HbA1c and Body Weight
Across the five global phase 3 SURPASS studies, which spanned the T2D disease continuum from no background therapy to multiple background treatment combinations, and included several comparators representative of clinical practice, administration of all tirzepatide doses (5, 10 and 15 mg) led to consistent improvements in glycaemic control, as shown by reductions in HbA1c from baseline to 40 or 52 weeks (Table 2) [4,5,6,7,8].
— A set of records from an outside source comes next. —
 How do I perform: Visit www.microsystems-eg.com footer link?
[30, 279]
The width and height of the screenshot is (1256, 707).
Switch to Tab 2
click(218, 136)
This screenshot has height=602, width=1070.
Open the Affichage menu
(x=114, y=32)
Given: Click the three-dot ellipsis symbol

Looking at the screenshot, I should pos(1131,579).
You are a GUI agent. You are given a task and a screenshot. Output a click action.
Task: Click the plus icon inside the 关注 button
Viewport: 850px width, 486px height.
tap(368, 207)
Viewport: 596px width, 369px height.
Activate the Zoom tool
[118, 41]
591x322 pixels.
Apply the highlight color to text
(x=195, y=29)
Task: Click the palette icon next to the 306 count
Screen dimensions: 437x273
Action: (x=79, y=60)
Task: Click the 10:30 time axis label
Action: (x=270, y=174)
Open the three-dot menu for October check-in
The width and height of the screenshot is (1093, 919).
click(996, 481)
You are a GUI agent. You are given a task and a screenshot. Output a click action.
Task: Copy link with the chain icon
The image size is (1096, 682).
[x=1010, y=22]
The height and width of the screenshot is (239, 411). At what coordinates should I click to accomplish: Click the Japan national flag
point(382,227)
Similarly, across the five phase 3 studies, participants receiving tirzepatide showed consistent reductions in body weight at all doses at the primary timepoint (40 or 52 weeks). Weight loss with tirzepatide was observed irrespective of background therapy, even medications associated with increased weight such as insulin (SURPASS-5) or sulfonylureas (SURPASS-4) (Table 2). Across the trials, 53.9–87.8% of patients receiving tirzepatide (5, 10 and 15 mg) achieved a weight loss of at least 5%, 22.6–69.4% achieved a weight loss of at least 10% and 7.0–42.5% achieved a weight loss of at least 15% (Table 2) [4,5,6,7,8].
PROs
Tirzepatide Versus Placebo (SURPASS-1 and -5)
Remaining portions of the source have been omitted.